MORE than 30 Interlake artists are throwing open their doors this weekend for the fifth Wave Artists' Studio Tour.

Travelling north of the city along Lake Winnipeg's western shore, the self-guided tours offer visitors the chance to explore the communities and the diverse array of art produced in the region.

Artists located along the driving route are inviting the public into their studios to watch them work and browse through their arts and crafts. Among the artisans participating in the event are watercolour painters, photographers, potters, quilters and stained glass and jewelry craftspeople.

Others prefer more unusual canvasses for their artistic spirit. Take Dianne Fitzmaurice, for example.

At her Creature Comforts Cottage on Siglavik Road south of Gimli, Fitzmaurice practises a rather unusual handicraft -- she spins hair right off the backs of her brood of angora bunnies to make handspun wearables, such as baby clothes,sweaters and hats.

We spoke with Fitzmaurice to find out more about her unique brand of fibre art. 

CB: How exactly do you spin the hair off a rabbit?

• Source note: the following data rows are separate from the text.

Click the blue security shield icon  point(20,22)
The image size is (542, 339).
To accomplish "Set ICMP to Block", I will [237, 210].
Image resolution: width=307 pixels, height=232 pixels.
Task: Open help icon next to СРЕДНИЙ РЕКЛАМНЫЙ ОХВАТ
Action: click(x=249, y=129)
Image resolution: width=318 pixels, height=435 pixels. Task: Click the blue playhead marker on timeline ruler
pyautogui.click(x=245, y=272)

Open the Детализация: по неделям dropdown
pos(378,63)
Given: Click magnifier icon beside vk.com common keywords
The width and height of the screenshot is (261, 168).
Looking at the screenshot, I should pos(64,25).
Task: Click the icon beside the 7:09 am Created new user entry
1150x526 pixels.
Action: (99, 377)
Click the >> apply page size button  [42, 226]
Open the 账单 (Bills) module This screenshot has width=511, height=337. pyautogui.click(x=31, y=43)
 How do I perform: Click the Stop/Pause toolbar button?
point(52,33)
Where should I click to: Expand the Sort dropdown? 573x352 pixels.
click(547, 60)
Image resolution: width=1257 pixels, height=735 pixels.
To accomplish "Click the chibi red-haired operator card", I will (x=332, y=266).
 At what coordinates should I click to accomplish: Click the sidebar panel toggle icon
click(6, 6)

DF: Four times a year a rabbit sheds its hair, so you can pull it off using your hand -- it just comes right off. Then I take the hair and spin it on a spinning wheel to make hats, scarves, mitts, sweaters and slippers. Angora is eight times warmer than wool so it is great for this climate. For public demonstrations I sit the rabbit down on my lap and draw the hair right off the rabbit into the orfice of the spinning wheel. But this way takes longer, so I only use this method when people are there to watch.

CB: Does it hurt the bunnies?

DF: Not at all. They just sit there. They don't move or flinch. They like it because you're sitting with them and giving them attention.

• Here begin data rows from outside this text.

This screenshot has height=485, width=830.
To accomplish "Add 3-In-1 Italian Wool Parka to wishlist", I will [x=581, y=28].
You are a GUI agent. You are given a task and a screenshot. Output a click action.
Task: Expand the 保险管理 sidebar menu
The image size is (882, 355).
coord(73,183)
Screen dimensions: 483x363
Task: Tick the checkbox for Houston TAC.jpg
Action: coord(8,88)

 CB: How many rabbits do you have?

DF: I have 16 rabbits right now -- English, Satin and French angora rabbits. They all have different qualities of fibre so I use different rabbits depending on what I am making. I have had up to 50 rabbits at one time. I've been raising them for 25 years.

 CB: How did you first get interested in rabbits?

DF: When I was a kid my mom told me a story about growing up on a farm where she had pet rabbits. One day she and her brother were supposed to bring lunch out to their grandfather in the field, but they fed the lunch to the rabbits instead. He was so mad he killed the rabbits. That story upset me but also made me want a pet rabbit. So at the age of eight I went to the pet store and bought two rabbits and brought them home. I have had rabbits ever since.

 CB: Have you tried to spin any other animal hair?

DF: I also make teddy bears -- I call them Tessie bears, because they are more feminine-looking than teddy bears -- from raw angora goat hair that I spin.

I also make fibre sculptures of pelicans and polar bears that are made of wool that is sculpted using a compacting tool. I cover the polar bear sculptures with dog hair to make their fur and mount them on a rock. I have also made some sculptures from cat hair and I am going to try horse hair next to make horse sculptures. I also make fibre sculptures of dogs using dog hair.

DF: Usually people see one of my sculptures and order one and collect the hair from their own dog from brushings or clippings.

As well, I have nine Maltese dogs. They are very small -- about three to eight pounds each, so really, all nine of them equal one regular-size dog -- and they produce these lovely long coats. So I use their hair for the fibre sculptures as well.

CB: According to your brochure, you have butterflies, too.

DF: I always wanted silk moths but I've heard they're difficult to raise so I decided to try butterflies first. I raise them for release at weddings and memorials, and in the spring, schools purchase butterfly kits with the larvae and food so kids can grow their own butterflies and release them.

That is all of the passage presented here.